The Catch-22 of MMO Design
There has been a lot of armchair game design in the MMO blog community over the last week or two. Some folks have tried to figure out exactly what the “next generation” MMO will entail, while others just want to talk about their idea of a good game. However, despite the different inspirations for all this design talk everyone seems to have one thing in common: adding difficulty and removing transparency from MMOs. But is it possible for an MMO to add complexity and still be successful?
Earlier this week Blessing of Kings posited that a huge factor in making a virtual world more “real” is inconvenience. Your big name WoWlike MMOs have been moving away from inconvenience — automated group finders and teleports and what have you — and in turn a large number of people have become dissatisfied with the lack of story, player impact on the world, and immersiveness in recent games. In fact, there’s been a groundswell in the MMO navel-gazing community lately towards sandbox games like Wurm Online where livin’ ain’t easy and as a noob you are likely to be eaten almost immediately by a small woodland creature. (I tried Wurm once and after 45 minutes I was still in the tutorial trying to figure out how to rub two sticks together for fire. It is the definition of Serious Business!)

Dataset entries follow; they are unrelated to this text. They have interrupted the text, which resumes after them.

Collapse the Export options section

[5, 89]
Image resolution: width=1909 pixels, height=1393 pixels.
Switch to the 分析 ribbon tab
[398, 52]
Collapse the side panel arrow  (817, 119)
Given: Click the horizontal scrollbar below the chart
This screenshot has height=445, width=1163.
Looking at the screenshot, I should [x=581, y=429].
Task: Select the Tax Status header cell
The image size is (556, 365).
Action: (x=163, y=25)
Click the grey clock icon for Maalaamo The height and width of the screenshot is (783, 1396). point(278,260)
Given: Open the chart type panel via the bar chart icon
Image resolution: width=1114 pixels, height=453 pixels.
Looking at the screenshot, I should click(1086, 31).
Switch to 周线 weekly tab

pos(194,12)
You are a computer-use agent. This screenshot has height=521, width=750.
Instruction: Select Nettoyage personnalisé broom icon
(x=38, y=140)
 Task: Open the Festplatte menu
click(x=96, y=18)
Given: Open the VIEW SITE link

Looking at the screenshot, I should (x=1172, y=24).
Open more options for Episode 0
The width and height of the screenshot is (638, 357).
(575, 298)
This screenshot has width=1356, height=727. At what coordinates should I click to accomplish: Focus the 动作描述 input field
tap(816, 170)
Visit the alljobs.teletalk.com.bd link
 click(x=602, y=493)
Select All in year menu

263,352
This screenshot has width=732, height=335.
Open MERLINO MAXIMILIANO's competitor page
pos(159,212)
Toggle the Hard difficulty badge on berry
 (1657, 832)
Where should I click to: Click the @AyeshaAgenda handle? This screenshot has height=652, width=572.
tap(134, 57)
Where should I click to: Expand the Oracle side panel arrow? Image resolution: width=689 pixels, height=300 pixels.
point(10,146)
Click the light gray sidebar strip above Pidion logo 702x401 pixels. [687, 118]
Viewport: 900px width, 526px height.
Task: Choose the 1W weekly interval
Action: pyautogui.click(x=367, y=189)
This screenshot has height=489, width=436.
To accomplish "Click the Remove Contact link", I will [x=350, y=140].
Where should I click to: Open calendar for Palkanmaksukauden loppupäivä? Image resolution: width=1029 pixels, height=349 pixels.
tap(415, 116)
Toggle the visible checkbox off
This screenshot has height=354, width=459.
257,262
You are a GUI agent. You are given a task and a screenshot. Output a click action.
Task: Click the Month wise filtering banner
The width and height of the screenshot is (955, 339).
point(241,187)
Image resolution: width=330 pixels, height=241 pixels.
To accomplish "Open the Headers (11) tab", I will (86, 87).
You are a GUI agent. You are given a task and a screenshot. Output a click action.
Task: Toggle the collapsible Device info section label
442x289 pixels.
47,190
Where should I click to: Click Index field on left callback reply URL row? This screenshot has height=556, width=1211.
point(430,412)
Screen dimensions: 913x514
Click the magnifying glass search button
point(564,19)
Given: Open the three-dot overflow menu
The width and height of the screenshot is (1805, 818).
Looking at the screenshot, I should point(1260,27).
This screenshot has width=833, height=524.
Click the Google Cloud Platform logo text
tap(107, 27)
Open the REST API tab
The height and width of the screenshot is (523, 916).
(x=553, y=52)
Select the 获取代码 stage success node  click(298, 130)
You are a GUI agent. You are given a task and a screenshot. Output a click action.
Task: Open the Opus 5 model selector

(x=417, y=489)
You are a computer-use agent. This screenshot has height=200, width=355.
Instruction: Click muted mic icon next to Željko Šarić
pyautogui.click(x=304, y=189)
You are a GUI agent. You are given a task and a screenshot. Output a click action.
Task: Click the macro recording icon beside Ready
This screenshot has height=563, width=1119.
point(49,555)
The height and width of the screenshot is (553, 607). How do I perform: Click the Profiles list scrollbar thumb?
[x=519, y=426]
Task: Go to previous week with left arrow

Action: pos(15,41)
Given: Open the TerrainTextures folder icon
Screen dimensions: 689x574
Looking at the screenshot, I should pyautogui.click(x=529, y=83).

This kind of inconvenient game isn’t for everyone, of course. There is a reason that World of Warcraft hit 11 million subscribers, and it’s not because we had to walk uphill both ways in the snow to keep from being eaten by a rabbit. People — arguably the majority of people, based on past industry analysis — shy away from inconvenience in their MMO. Putting aside whether this is yet another symptom of our impatient living and missing sense of community in the real world (hint: it is :P ) the fact is that thus far the subscriptions have demanded convenience.
So what if a game developer decides to go their own way and create a challenging sandbox that will appeal to 10% of the current MMO playerbase? I’ve spent most of my life arguing that “popular” does not equal “good”. I could talk all day about unpopular-yet-amazing indie games and movies and art. The hitch, though, is that these things are a single-player experience. The most perfectly designed MMO in the world would be an abject failure if only 10 people ever played it. The whole point of the genre is to be Massively Multiplayer!
The MMO industry is by its very nature beholden to popularity and getting the widest audience possible. More people = more multiplayer. It means a more lively economy, more community, and a larger collective experience. Even as an experienced MMO player I find myself gravitating towards whatever game has the most people, and I really should know better by now! (I hear that Vanguard, for example, is actually pretty cool for old school players but my first thought when considering it is always, “Yeah, but does anyone play that?”.)
For an MMO to be considered good by it must by its very nature be popular, and for it to be popular it (arguably) has to be convenient. Ultimate convenience, in turn, is considered by many to be the sign of a bad game. We can’t win!
The phrase “paradigm shift” is cliché by now but… it seems to me that the MMO industry and those who love it could use one right now.